Merolico no pide la palabra, nadie se la da, se la toma, de pronto habla y a base de hablar, sí que largo y tendido, va tendiendo un tendedero, un tenderete, un tendido de espectadores de paso que se van quedando pues algo tiene o dice o es o muestra o cuenta o pregunta u ofrece, Señor señora señorita chamaco chiquitín niña linda abuelita no se me vaya a caer pásele por acá… Su decir, ahí sí que circular, circunda, rodea, envuelve en la historia que narra, en el diálogo que teje con este o aquella que lo mira. Los azorados paseantes convertidos en auditorio van haciendo un círculo segundo o tercero de curiosos que más que a ver se han quedado a escuchar a ese malabarista al que no se le cae palabra, verbo, sustantivo, conjunción o adverbio en su letanía de exorcismos Ruega por el por ella sí tu jovencita la de la trenza güerita dime tu cómo te llamas si no quieres que adivine, Margarita, ¿no es así?

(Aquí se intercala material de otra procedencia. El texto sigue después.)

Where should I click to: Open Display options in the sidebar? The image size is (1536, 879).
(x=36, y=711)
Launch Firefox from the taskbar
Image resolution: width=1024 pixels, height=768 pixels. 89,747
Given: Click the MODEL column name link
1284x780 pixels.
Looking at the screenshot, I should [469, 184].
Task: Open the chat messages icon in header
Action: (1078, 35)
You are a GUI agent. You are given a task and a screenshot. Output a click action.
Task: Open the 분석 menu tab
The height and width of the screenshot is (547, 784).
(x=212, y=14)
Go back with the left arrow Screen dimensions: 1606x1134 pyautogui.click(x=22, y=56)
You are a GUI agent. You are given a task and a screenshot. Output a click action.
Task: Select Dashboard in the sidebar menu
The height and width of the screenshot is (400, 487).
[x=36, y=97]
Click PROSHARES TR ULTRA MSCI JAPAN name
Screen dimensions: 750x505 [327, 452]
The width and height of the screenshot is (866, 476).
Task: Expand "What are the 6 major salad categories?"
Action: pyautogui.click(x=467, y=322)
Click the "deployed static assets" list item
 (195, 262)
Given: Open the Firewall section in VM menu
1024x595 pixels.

El sábado al mediodía estuve largo rato paseando por la Plaza de la Constitución mirando en todas direcciones tantas imágenes y sonidos del entorno y fui hilvanado recuerdos de muchas cosas vistas y oídas en ese lugar que ya no es igual, pero sí es el mismo porque la memoria sabiendo los detalles los ignora y prefiere las tramas tejidas como lianas en el bosque o selva o desierto que llevamos dentro.

Entre muchas recordé mi primera imagen del Zócalo de los cincuenta y poco cuando era un jardín con pasto y setos entre los cruzados senderos de pasillos simétricos con un centro cardinal. Paseantes, andariegos, comerciantes, vendedores, boleros, cilindreros, pajareros, adivinos, reposados, recostados, burócratas, tranviarios, contribuyendo todos a un bullicio variopinto e indiferenciado a no ser por aquel buscador de su propio espacio. Atrás de la raya que estoy trabajando…, dueño del peculiar arte de hablar buscando la atención de sus improvisados escuchas alineados en un círculo de tiza, El Merolico.

Fuera mi mamá que me llevara a comprar pantalones de vestir a La Explosión en Brasil 8 o yo la acompañara a acompletar la loza a La Anfora o cirios y velas en Venustiano Carranza a un costado de la Corte o algo de manta de cielo, cambaya, popelina, cabeza de indio o cretona por las tiendas de tablas de Jesús María. Fuese mi papá que iba a pagar sus contribuciones al Salón del Timbre en Palacio, me llevara a San Bernardo el templo al que le cambiaron la puerta al otro lado o se parara a comprar caña para morder chupando, dos cosas jamás faltaron, el momento de la contemplación a medio Zócalo y una escala antojadiza en Beatricita, Don Polo, La Celaya, El Sidralí, los batidos María Elena en Pino Suárez, El Moro en Niño Perdido o un café con huesos que sopear en La Blanca de Cinco de Mayo donde sin mayor preámbulo Don José le propuso matrimonio a Doña Yolanda allá por el 45.

Por años en esas rondas yo caí cautivo de cuanto merolico se nos cruzó, extasiado y no sé si decir mirándolo pues eran sus palabras el imán que me pegaba al piso ante la impaciencia de Yolanda Si no dice nada, ándale muévete o la distracción de José que aprovechaba mi obligada escala para consultar la sábana del último sorteo en busca de reintegro o compraba el obligado cachito de la suerte perseguida.

Desde esa edad he seguido y perseguido a cuanto merolico he hallado aquí y donde haya sido y en cuanto pude pregunté sin tregua a cada uno de esos todos ¿Cómo le hace? Pasados muchos años y decenas de entrevistas, Erasmo Concha, Don Pescado, me reveló en su espacio detrás del Hemiciclo, el secreto de cómo hacer ese arte de palabrear sinfín y hasta sin tema más nunca sin propósito, que te escuchen.

El sábado mirando Palacio, recordando el Salón del Timbre y teniendo presente, y cómo no, las homilías mañaneras del hoy desde hace rato, recordé las lecciones de Don Pez y entendí que ahí está la miga.